The Universe is expanding faster than the speed of light then does that mean matter at the edge of the universe is also traveling at the speed of light or are ether opposite sides of the universe are expanding over half the speed of light equaling more than the speed of light ? Looking from outside of the universe to the nearest edge would light proceed slower or faster combined with the speed of matter traveling on the edge of the universe?
The universe has no edge, as far as we can tell.
Now, the observable universe does have an "edge" - it's the most distant places we can see. But that's just us and our limited instruments.
Due to the expansion of the universe, it is true that two objects, far enough from each other, could actually move faster than light relative to each other. That means light sent from one of them would never reach the other.
However, the speed of light, no matter how you measure it, is always the same. It does not matter how fast or slow its source was moving - when you measure the speed of that light, it's always, ALWAYS the same, for you, locally.
So how can that be?
Well, it's because the universe is expanding because space itself is growing. There's more space all the time in between distant objects. And the further apart two objects are, the faster the space between them is growing.
It's like a canvas with galaxies painted on it, but the canvas itself is growing.

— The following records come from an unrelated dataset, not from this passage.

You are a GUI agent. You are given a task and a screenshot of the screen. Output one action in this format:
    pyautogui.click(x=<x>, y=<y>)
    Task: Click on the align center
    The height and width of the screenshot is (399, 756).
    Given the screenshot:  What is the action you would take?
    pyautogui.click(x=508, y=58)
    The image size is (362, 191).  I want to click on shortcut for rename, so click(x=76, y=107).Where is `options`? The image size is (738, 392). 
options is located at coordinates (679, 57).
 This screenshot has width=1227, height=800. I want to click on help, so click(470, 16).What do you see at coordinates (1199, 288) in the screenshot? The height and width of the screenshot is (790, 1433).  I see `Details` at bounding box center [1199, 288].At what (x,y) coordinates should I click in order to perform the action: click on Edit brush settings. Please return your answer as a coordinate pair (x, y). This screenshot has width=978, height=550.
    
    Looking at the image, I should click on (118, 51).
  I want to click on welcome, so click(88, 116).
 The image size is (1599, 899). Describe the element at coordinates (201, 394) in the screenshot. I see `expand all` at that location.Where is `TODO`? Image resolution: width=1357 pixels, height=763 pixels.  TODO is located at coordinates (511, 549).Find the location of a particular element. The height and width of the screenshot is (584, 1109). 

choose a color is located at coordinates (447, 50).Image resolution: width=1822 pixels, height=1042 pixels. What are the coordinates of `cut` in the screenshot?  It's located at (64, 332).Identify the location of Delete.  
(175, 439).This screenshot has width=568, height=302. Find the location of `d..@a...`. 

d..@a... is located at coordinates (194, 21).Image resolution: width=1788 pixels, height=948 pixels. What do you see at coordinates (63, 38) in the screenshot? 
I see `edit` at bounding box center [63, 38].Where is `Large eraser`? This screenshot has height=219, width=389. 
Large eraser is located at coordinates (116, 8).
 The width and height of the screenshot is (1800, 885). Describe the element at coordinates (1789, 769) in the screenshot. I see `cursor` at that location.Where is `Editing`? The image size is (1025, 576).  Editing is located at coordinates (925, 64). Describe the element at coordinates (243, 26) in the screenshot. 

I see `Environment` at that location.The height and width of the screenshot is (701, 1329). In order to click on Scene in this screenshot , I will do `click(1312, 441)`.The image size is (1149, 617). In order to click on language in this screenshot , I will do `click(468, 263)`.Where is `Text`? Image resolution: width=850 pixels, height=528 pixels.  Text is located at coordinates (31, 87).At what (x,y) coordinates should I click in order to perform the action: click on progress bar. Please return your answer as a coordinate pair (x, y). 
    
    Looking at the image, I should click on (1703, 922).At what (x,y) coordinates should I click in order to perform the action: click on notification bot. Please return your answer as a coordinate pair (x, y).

However, when light is traveling across the canvas, its speed is always the same relative to whatever galaxies it may find along the way.
Nothing travels through space "faster than the speed of light". Distant galaxies can appear to be receding "faster than the speed of light" because the space between they and us is expanding.
There is no physics that prevents a distant object appearing to travel faster than the speed of light. The speed of light limit and constancy applies to local measurements. The speed of light is not a constant when it is measured "elsewhere" (by this, I mean somewhere different to where you are).
You cannot "look from outside the universe".